Your task ▸ Your response must be an exact transcription of the lines from the one containing "A NJ Assemblyman" through the final line of the data.

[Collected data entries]
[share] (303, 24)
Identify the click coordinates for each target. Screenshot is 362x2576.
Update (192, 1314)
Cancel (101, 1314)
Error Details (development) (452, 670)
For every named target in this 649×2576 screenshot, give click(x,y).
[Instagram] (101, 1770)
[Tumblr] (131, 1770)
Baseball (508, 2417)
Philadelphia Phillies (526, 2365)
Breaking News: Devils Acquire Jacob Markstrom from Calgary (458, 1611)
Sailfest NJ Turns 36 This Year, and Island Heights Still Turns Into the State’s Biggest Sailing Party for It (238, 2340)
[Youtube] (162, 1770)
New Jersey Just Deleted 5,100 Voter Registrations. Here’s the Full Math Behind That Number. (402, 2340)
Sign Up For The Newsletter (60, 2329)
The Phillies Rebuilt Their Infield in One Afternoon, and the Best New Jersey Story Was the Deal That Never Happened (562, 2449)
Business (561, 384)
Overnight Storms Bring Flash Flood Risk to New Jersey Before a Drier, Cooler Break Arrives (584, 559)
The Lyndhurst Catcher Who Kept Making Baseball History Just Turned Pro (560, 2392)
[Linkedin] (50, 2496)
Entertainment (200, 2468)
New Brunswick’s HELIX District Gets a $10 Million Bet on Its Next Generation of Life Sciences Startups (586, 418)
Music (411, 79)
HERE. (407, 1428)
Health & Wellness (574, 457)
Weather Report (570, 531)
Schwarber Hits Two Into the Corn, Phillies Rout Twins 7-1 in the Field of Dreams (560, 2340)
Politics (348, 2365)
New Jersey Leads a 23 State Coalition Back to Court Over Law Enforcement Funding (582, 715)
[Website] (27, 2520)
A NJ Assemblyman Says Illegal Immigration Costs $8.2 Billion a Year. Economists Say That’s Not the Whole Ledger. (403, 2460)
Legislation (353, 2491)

Task result ▸
A NJ Assemblyman Says Illegal Immigration Costs $8.2 Billion a Year. Economists Say That’s Not the Whole Ledger. (403, 2460)
Legislation (353, 2491)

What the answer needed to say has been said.